#### [ABOUT THIS TASK]
Write out the listing exactly, dropping any picture it contains.

#### [DATASET RECORDS]

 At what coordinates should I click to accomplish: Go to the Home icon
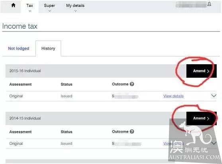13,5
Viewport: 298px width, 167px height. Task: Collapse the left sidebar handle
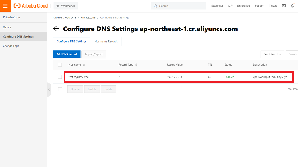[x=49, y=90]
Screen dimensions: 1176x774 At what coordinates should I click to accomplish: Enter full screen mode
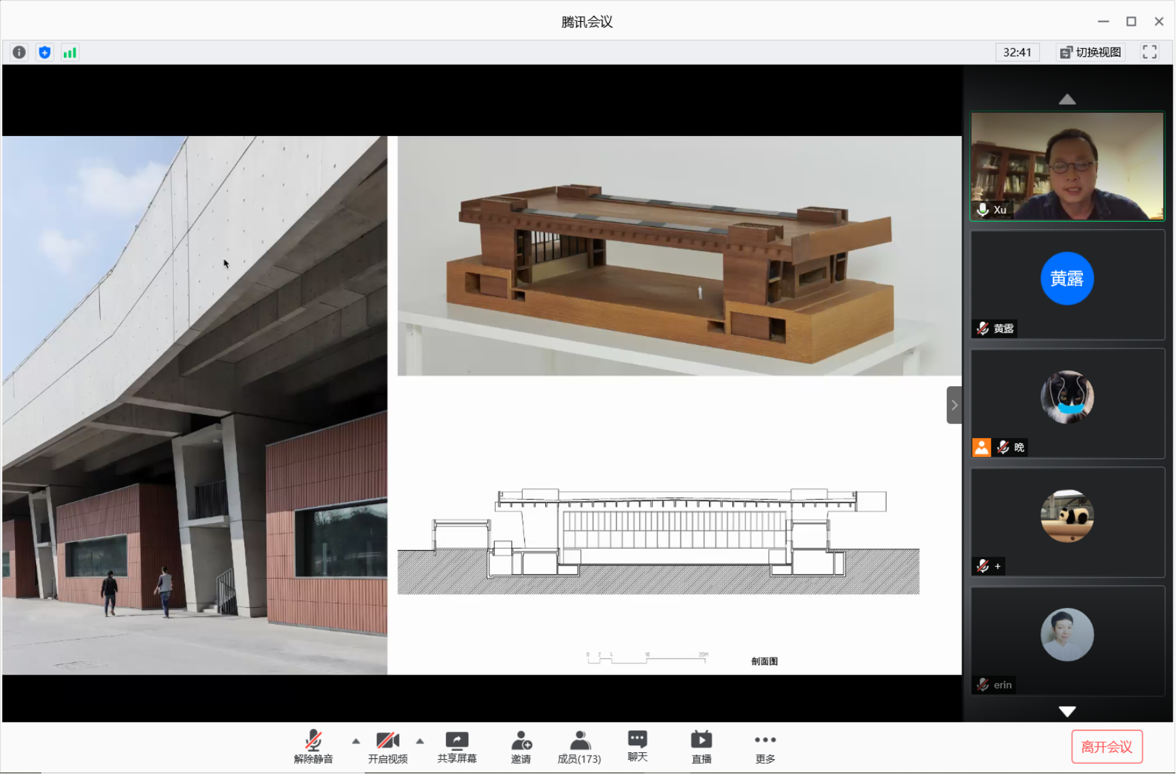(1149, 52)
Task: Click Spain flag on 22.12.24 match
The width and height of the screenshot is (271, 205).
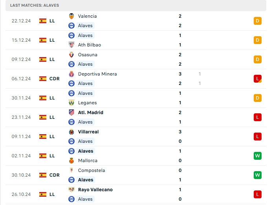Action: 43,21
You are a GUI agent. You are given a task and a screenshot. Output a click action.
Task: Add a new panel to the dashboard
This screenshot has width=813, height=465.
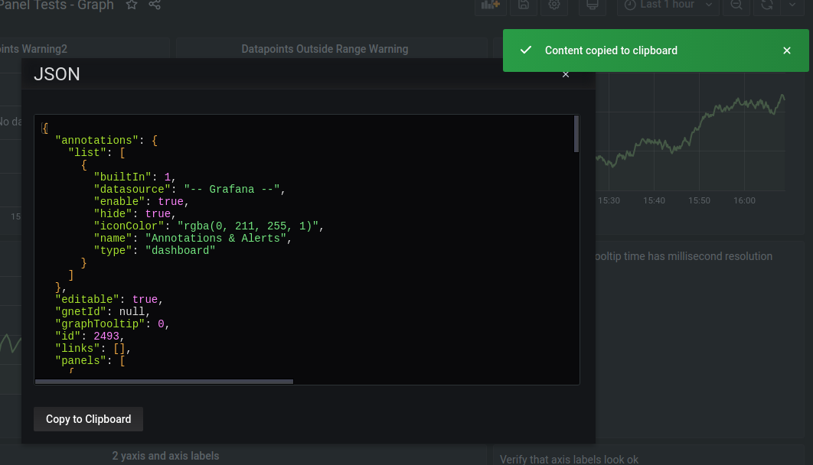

#### [WRITTEN REPLY]
 At what coordinates should I click to accomplish: Go to the Home icon
13,5
Viewport: 298px width, 167px height. Task: Collapse the left sidebar handle
[x=49, y=90]
Screen dimensions: 1176x774 At what coordinates should I click to accomplish: Enter full screen mode
(1149, 52)
Task: Click Spain flag on 22.12.24 match
The width and height of the screenshot is (271, 205).
Action: 43,21
You are a GUI agent. You are given a task and a screenshot. Output a click action.
Task: Add a new panel to the dashboard
This screenshot has width=813, height=465.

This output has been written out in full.